In the 1950s, ‘60s, ‘70s, and ‘80s, if a neighborhood was branded black, it usually led to economic decline and white flight. And in the ‘90s and 2000s, you see low-income African-American neighborhoods being branded black and yet attracting whites. That is the unique dynamic of the Shaw-U Street area. Many of the developers are branding the buildings after iconic African Americans. There’s the Langston Lofts, there’s the Ellington Apartments. There’s Marvin’s, which is a restaurant that’s named after Marvin Gaye, who grew up in Washington, D.C. There’s Busboys and Poets, Andy Shallal’s restaurant, named after Langston Hughes, which is very well-known in the D.C. area and also around the country. There’s also a historic walking trail, and you can see where Alain Locke, who wrote The New Negro—the philosophy of the Harlem Renaissance—lived. There’s historic preservation related to this community’s black history that is appreciated by whites and some whites are moving to this area because it is a diverse area.

But I also write that some whites are moving to the area because they know it was once the former ghetto. They know 14th Street used to be an open air drug market in the ‘80s and early ‘90s. And some white residents are looking for racial stereotypes. They’re looking for the iconic ghetto. They’ve seen shows like The Wire, and maybe New Jack City or Boyz N The Hood, and they have a connotation of what inner-city African-American areas that were once low-income look like. They’re actually moving here, in part, because they think that they’re moving to an area that they consider “authentic.” It’s not a homogenous affluent white area. It’s not in Georgetown. It’s not Foggy Bottom. It’s not Dupont Circle: It’s Shaw-U Street.

Elaborate on what’s positive and what’s problematic about this change, and with this perception of the neighborhood.

We have been so segregated in the United States and that now that whites are attracted and willing to move into what was formerly a low-income African-American neighborhood does symbolize some progress, in terms of race relations in the United States.
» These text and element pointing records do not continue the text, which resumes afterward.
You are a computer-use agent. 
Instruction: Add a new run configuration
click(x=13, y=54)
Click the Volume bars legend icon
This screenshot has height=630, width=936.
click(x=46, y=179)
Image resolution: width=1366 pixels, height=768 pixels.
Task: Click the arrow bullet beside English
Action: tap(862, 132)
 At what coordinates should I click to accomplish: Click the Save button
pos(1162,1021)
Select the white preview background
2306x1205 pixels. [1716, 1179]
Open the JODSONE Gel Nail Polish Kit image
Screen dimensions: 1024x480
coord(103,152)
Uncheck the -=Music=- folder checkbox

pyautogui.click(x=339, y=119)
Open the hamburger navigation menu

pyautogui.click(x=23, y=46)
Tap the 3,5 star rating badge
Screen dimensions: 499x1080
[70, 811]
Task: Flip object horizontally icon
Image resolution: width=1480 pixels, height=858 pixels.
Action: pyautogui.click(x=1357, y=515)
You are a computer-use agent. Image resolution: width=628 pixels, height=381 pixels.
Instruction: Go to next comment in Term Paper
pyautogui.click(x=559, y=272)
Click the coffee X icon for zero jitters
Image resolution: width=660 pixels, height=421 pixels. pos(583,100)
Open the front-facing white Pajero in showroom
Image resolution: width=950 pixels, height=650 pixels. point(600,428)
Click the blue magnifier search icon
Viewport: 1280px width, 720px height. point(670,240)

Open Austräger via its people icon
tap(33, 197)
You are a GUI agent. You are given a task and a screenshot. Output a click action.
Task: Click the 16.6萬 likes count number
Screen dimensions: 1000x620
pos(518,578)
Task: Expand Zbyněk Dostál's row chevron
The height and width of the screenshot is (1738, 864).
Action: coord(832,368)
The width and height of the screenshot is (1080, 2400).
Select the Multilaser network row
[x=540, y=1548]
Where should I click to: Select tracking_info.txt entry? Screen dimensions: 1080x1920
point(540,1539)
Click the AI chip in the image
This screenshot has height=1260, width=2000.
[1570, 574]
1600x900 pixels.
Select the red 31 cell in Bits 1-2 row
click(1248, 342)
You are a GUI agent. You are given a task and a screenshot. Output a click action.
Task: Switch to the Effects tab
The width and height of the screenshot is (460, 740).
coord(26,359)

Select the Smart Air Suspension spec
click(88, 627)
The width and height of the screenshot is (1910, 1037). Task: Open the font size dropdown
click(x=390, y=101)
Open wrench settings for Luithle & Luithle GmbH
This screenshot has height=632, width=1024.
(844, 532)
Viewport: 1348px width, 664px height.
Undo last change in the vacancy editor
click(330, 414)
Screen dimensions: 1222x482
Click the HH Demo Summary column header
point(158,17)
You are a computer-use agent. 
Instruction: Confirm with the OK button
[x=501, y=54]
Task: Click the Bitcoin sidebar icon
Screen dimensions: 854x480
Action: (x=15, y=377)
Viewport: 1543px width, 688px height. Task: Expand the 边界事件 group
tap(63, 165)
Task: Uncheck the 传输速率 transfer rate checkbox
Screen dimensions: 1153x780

That we have mixed-income, mixed-race neighborhoods, I think, is a very positive thing.

But that diversity not necessarily benefiting the former residents. Most of the mechanisms by which low-income people would benefit from this change are related to social interaction—that low-, middle-, and upper-income people would start to talk to one another. They would problem solve with one another. They would all get involved civically together to bolster their political power. But what we’re really seeing is a micro-level segregation. You see diversity along race, class, sexual orientation overall, but when you get into the civic institutions—the churches, the recreation centers, the restaurants, the clubs, the coffee shops—most of them are segregated. So you’re not getting a meaningful interaction across race, class, and difference. If we think that mixed-income, mixed-race communities are the panacea for poverty, they’re not.

During my research, for example, I had a lot of people tell me that they were pleased with the redevelopment because they felt it was associated with reductions in crime. They felt that it would be safer for their kids and their families. But then I would say, “What else is happening in this neighborhood?” “Oh well, the amenities are coming in that we can’t utilize or don’t want to utilize them.” “We’re losing our political power, because most of the civic associations used to be African-American, and then flipped.” So there’s a political loss that’s also occurring.

And then also you’ve got some people in this community that I say in the book are “living The Wire”—looking for iconic ghetto stereotypes. Some newcomers thought it was hip and cool, that it actually brought them more credibility because they were living in a neighborhood that was edgy and rough. Crime and blackness is associated in the minds of some newcomers—and that’s really problematic. Low-income residents, on the other hand, think crime is detrimental to their kids’ opportunities and to their health.

Sociologist Robert Sampson writes a lot about collective efficacy: that controlling crime brings people together across difference, as a community. But in a place where crime is perceived differently by a long term and newcomer populations, that’s not going to happen.